*** Exercise materials Section Begins ***
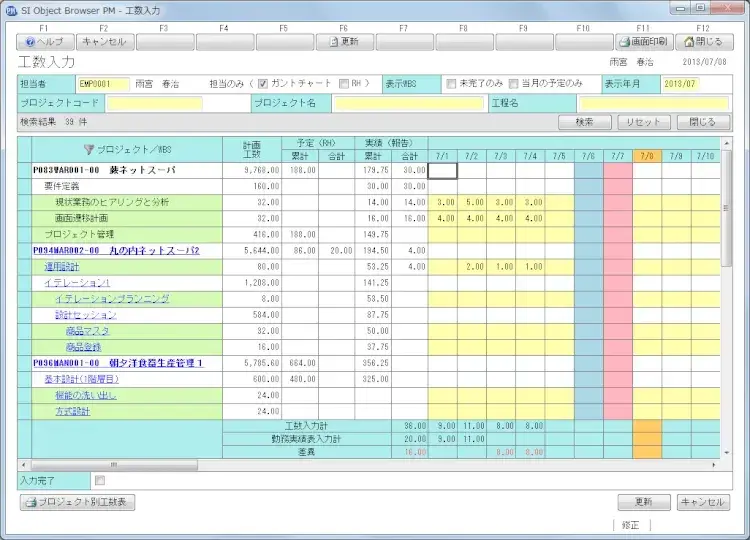Screen dimensions: 750x540
Task: Tick the 入力完了 checkbox
Action: 99,481
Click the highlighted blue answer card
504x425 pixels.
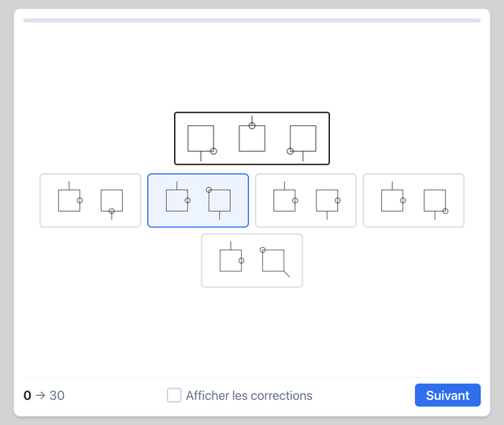tap(198, 201)
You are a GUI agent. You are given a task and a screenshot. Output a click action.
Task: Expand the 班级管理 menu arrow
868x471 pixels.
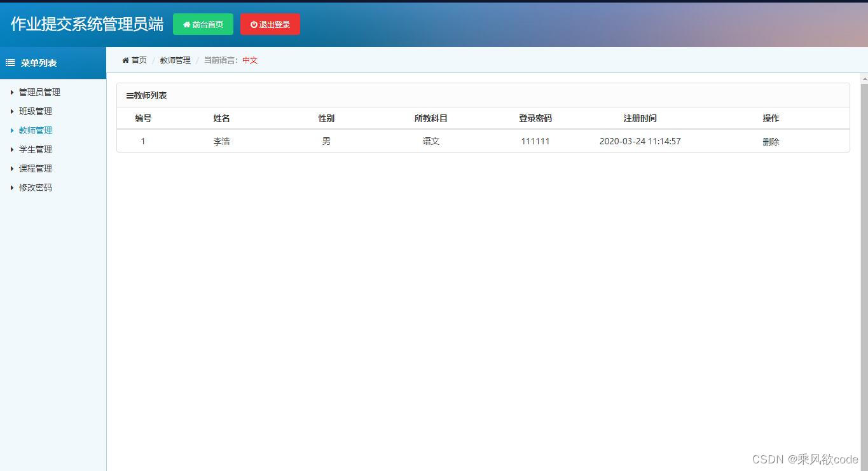pyautogui.click(x=11, y=111)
*** Exercise materials Section Ends ***
Activity:
With the pictures omitted, print precisely the lines from the one with "Click the highlighted blue answer card" to the final line of the records, both included.

Completed exercise:
Click the highlighted blue answer card
504x425 pixels.
tap(198, 201)
You are a GUI agent. You are given a task and a screenshot. Output a click action.
Task: Expand the 班级管理 menu arrow
868x471 pixels.
pyautogui.click(x=11, y=111)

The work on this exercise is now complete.